For the past six months, Shevchenkove has been a different village than before for its residents. “They just came and occupied us,” a resident told US broadcaster CNN last week. Little was made public during this period. Residents were forced not to say anything. Even today, most people don’t want to comment, reports CNN. However, individual residents tell of life under occupation.

The banks were closed. The residents could not have bought anything in the shops. From 8 p.m. to 6 a.m. they usually had no water, 73-year-old Larisa Kharkivska tells CNN. What the Russians distributed, however: a propaganda newspaper. From the radio, too, only tales of the Russian victory came.

Meanwhile, a portrait of Kremlin boss Vladimir Putin hung in the mayor’s office in the town hall. Next to it a Russian flag. Russian collaborator Andrei Strezhko spoke at city hall about referendums on Russia’s accession and curricula that didn’t include Ukrainian stories, the Guardian writes.

“We tore it up,” says military administrator Andriy Konashavych. about the portrait. And Strezhko? He is believed to have fled across the border to Russia when Ukrainian troops retook the village.

According to Konashavych, the Russians told the villagers that they would stay in the city forever. A small minority collaborated with the occupiers, the rest tried to survive, he says. Russian intelligence arrested and interrogated some after breaking into garages and examining computers, pensioner Anatoly Sukhomlyn tells The Guardian. Another resident told The Guardian that all residents were checked for Ukrainian patriotic tattoos.

Locals said that troops kept withdrawing, then new ones came – from different parts of Russia, and also from Siberia. You wouldn’t even have noticed many of them.

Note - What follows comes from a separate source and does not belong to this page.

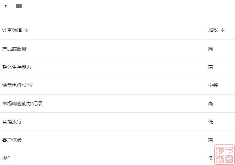Select the 整体生存能力 row label

(x=17, y=67)
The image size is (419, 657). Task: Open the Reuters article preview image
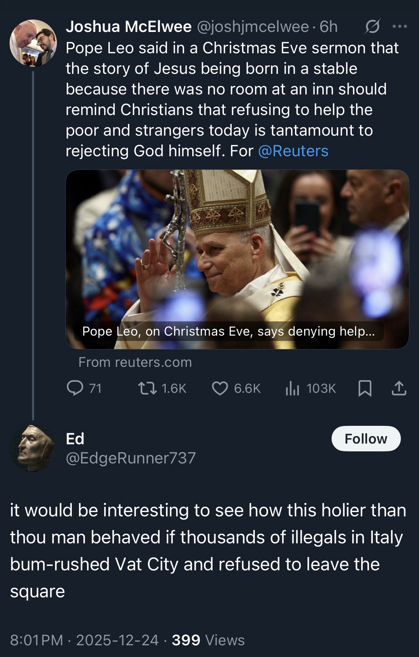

Soldiers would often lie drunk on park benches. In Russian military police buildings there were punishment cells: big enough for a chair, but too small to lie down. “The Russians treat people like beasts. We believe that they imprisoned their own deserters here,” says prosecutor Roman Erokhin, adding: “It could also have been Ukrainian prisoners.”

During the successful counter-offensive, President Volodymyr Zelenskyy said that after the occupation the areas must return to normal life. Shevchenkove hardly knows normality as it used to be.

But the relief of the people outweighs it. The 73-year-old Larisa says to “CNN”: “We survived, thank God, we survived! But it was very scary. We just hope they never come back.”

When the Ukrainian soldiers liberated the city, pensioner Sukhomlyn cheered for them. “This is my country. I was born here and will die here,” he says.